Only the lines that hold "button" should be in the answer, each copied from the data below.

--- PROVIDED ENTRIES ---

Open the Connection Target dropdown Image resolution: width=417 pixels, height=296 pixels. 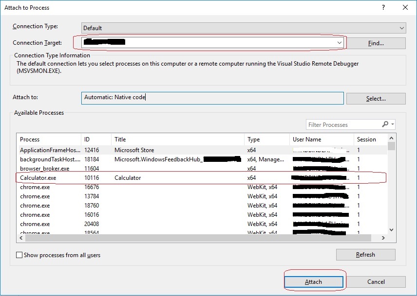[x=340, y=43]
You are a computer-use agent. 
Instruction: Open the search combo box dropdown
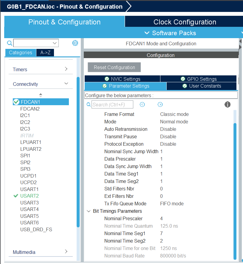point(55,43)
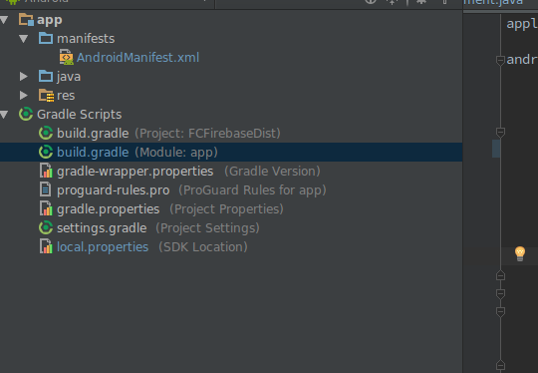The image size is (538, 373).
Task: Click the settings.gradle Gradle icon
Action: (x=46, y=227)
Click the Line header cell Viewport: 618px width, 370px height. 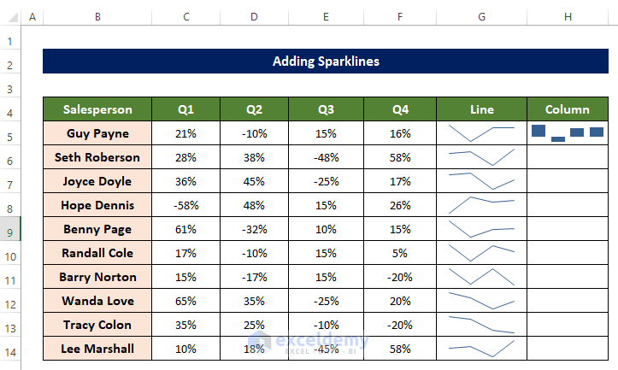click(481, 109)
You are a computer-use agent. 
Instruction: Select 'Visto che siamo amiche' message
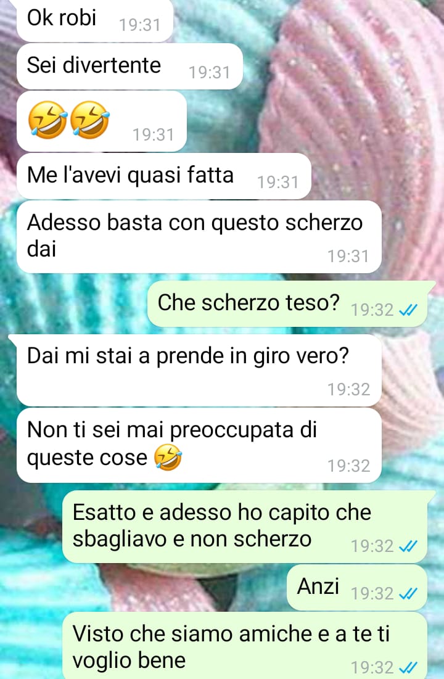pyautogui.click(x=245, y=646)
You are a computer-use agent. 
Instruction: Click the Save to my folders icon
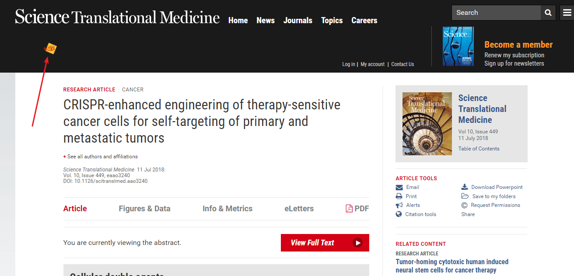pos(465,196)
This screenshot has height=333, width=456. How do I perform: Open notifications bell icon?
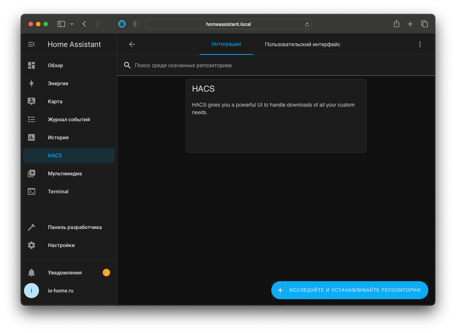click(x=31, y=273)
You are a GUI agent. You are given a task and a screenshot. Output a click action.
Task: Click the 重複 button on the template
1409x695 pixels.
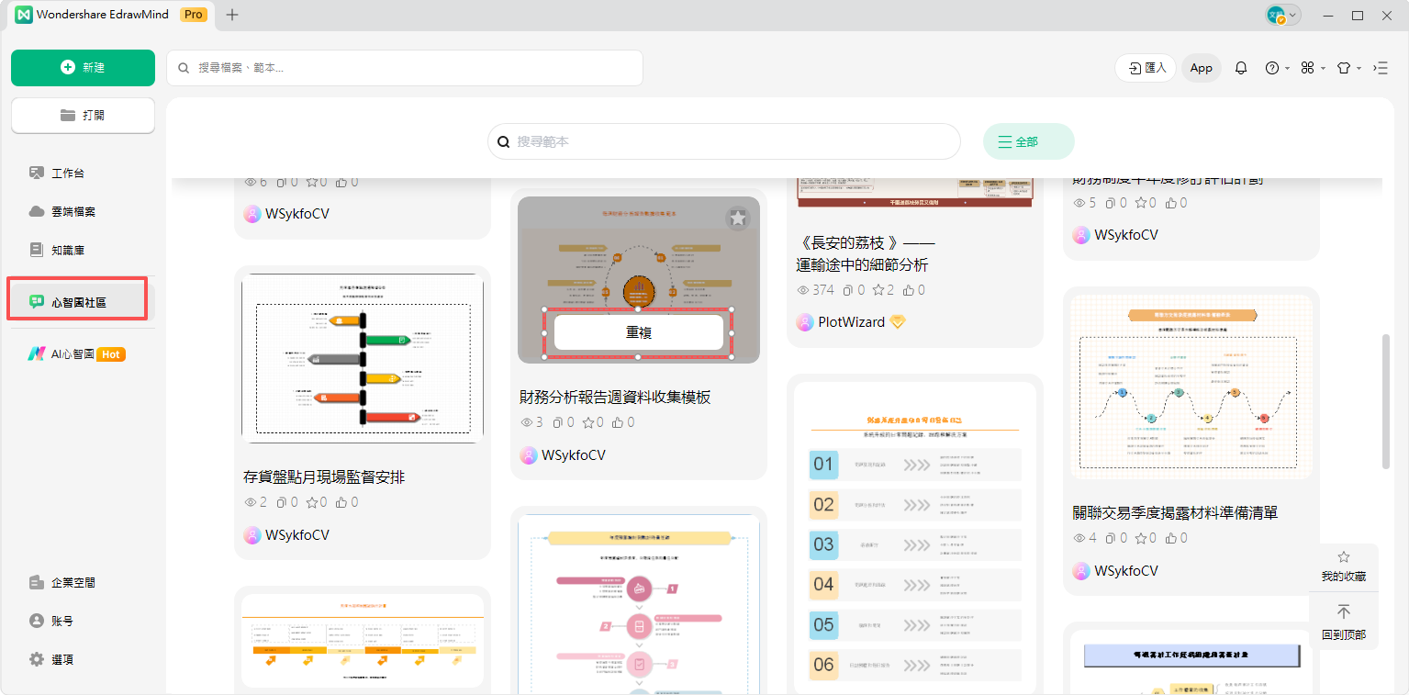pos(638,332)
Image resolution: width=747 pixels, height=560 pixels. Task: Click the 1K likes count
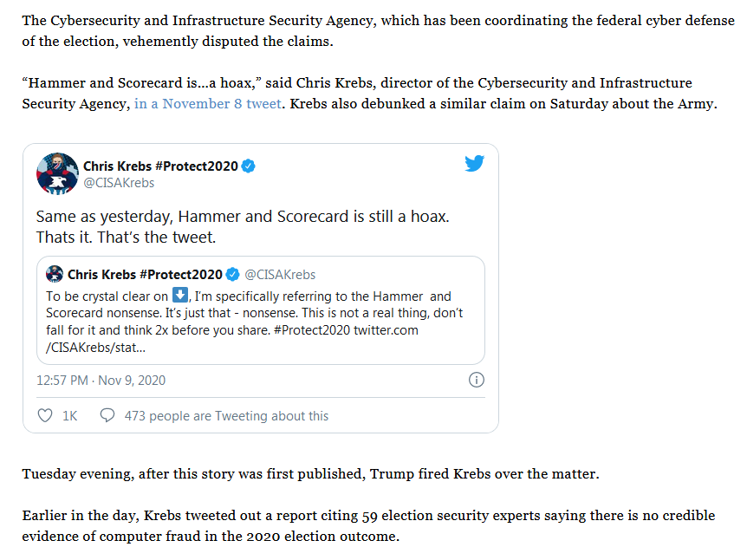point(70,416)
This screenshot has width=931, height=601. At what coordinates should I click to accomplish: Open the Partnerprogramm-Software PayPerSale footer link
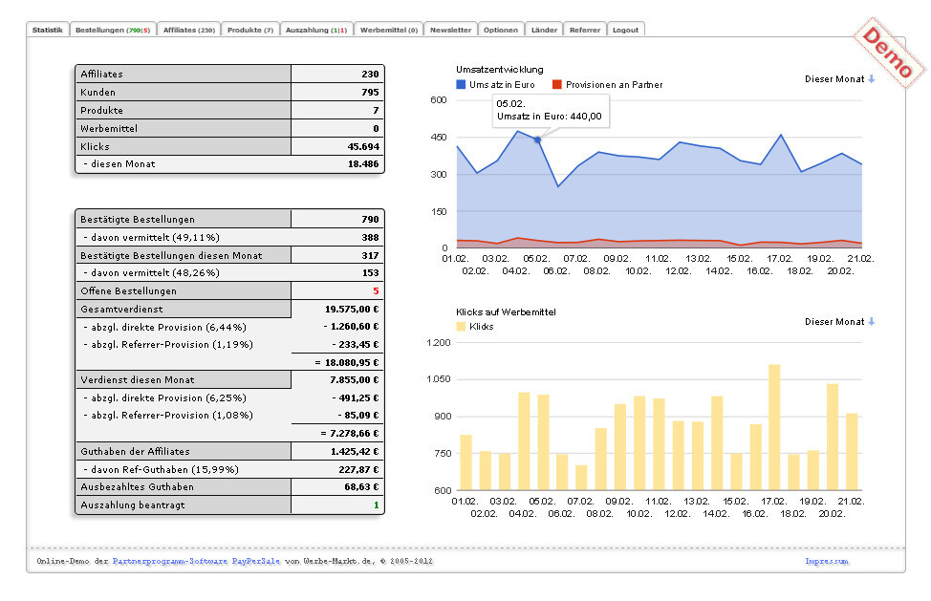(x=196, y=562)
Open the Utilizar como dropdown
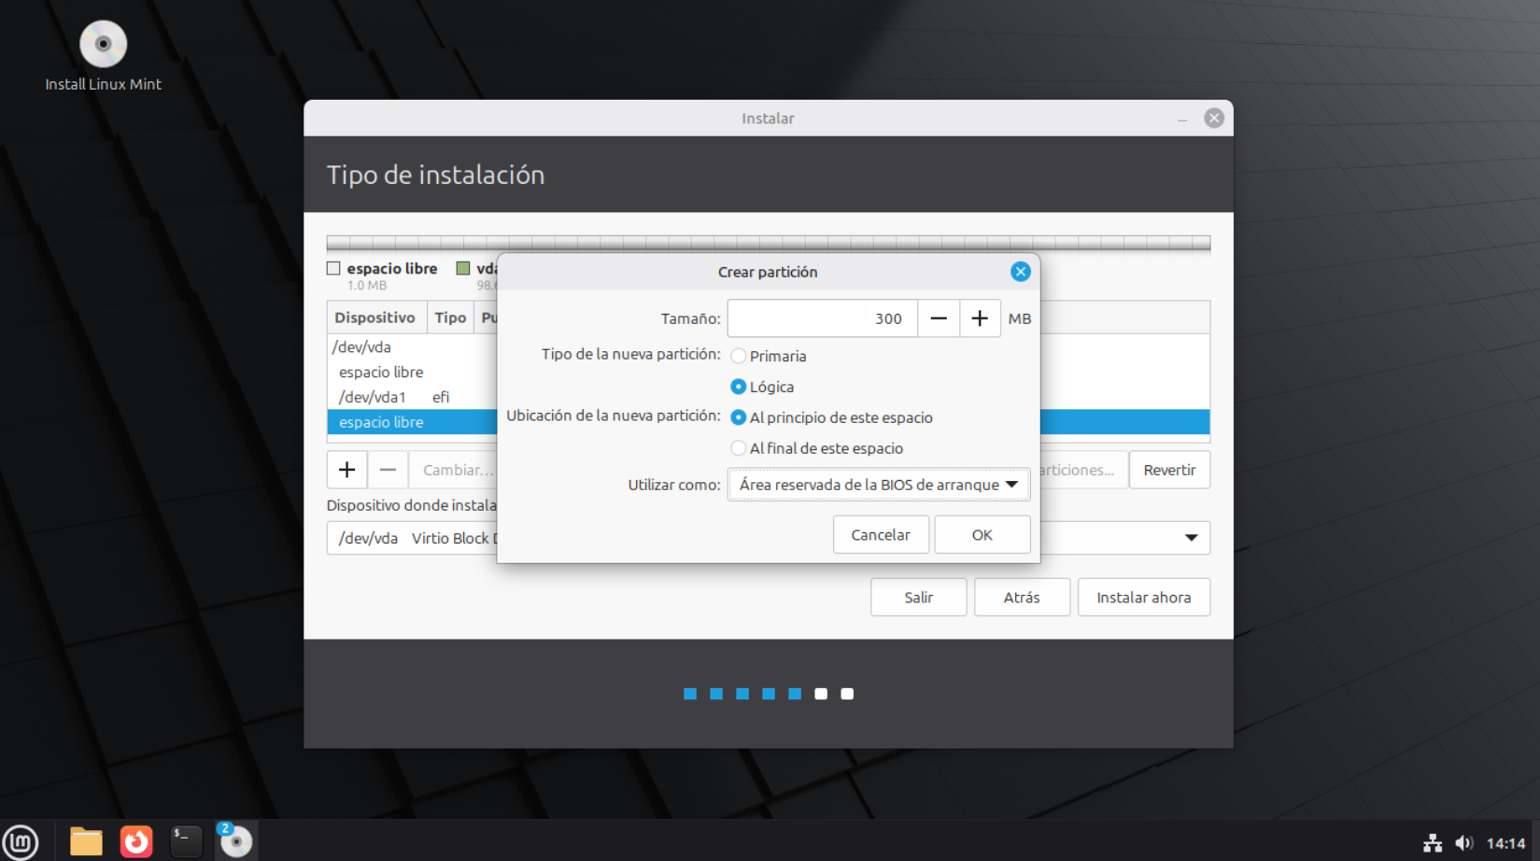This screenshot has width=1540, height=861. pos(878,485)
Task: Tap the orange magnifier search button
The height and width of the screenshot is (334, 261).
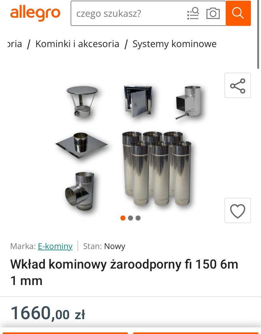Action: pyautogui.click(x=238, y=13)
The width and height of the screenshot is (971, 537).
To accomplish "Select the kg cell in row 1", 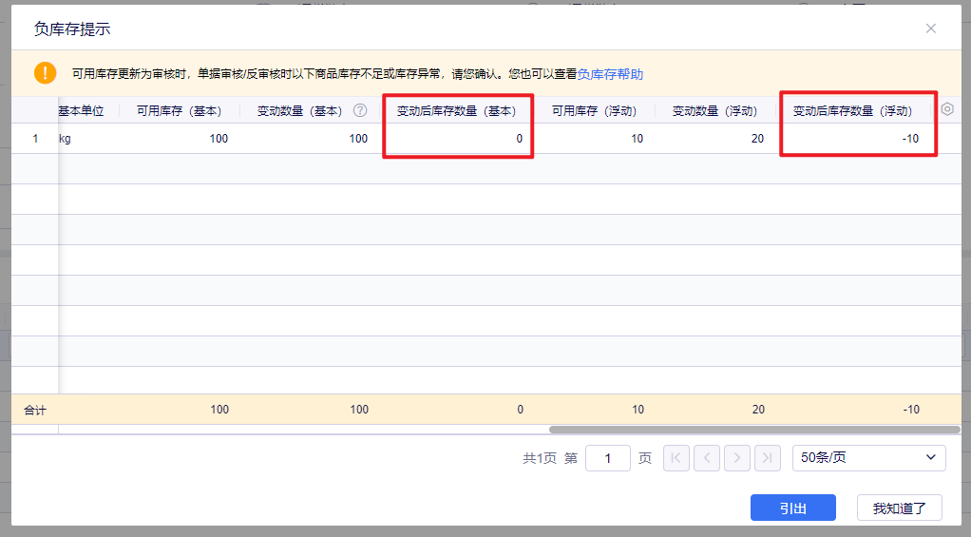I will pos(67,139).
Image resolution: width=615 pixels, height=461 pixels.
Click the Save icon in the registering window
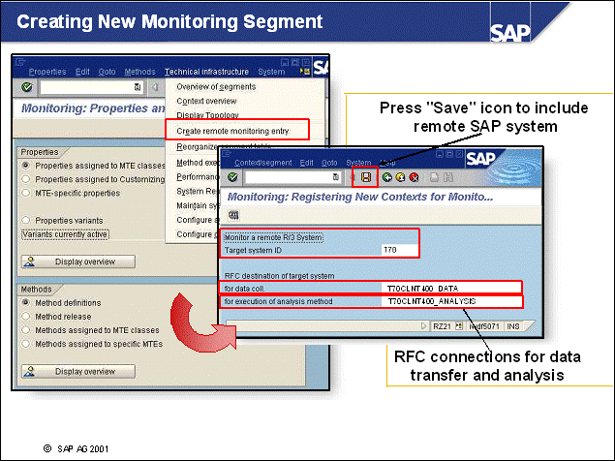tap(365, 178)
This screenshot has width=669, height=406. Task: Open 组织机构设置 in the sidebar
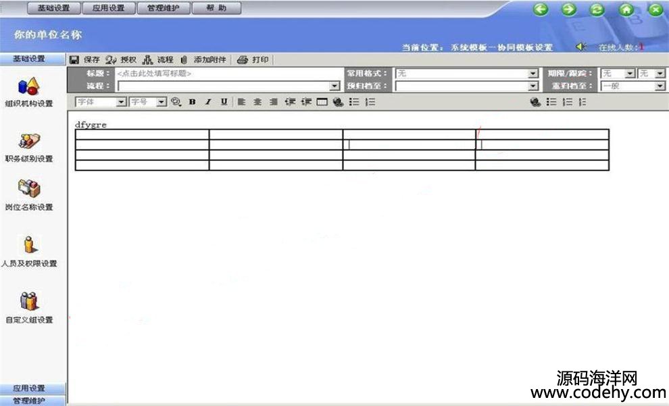[x=28, y=87]
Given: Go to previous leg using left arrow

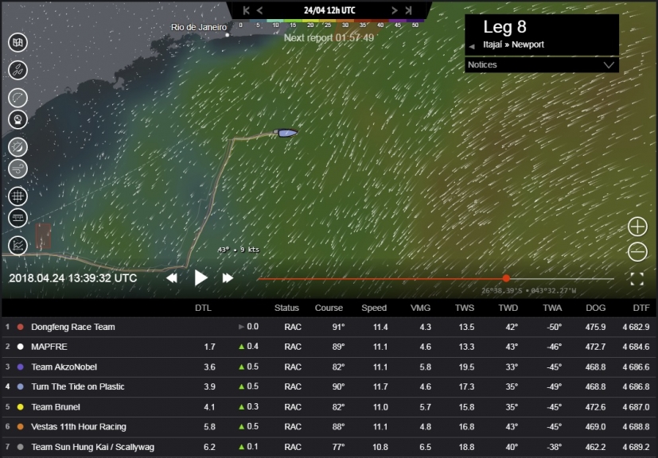Looking at the screenshot, I should (x=472, y=46).
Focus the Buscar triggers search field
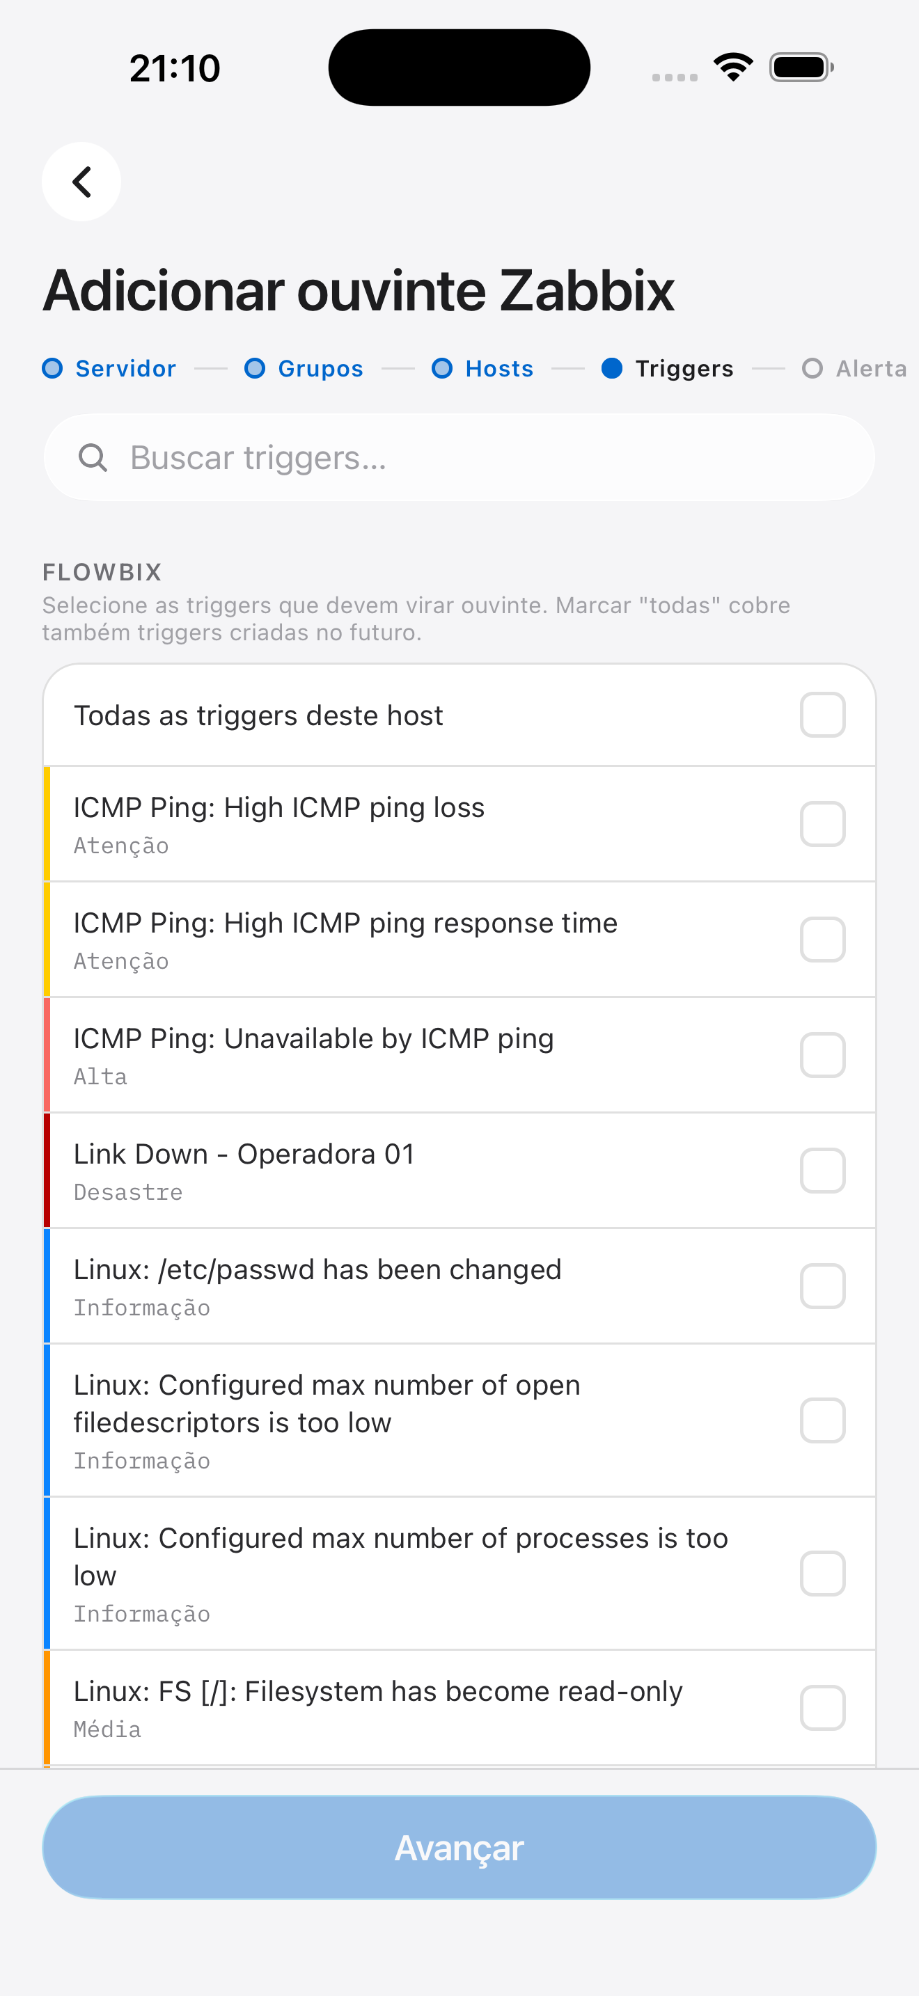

---

**ANSWER BELOW:**
Task: Click the 重複 button on the template
Task: Tap the orange magnifier search button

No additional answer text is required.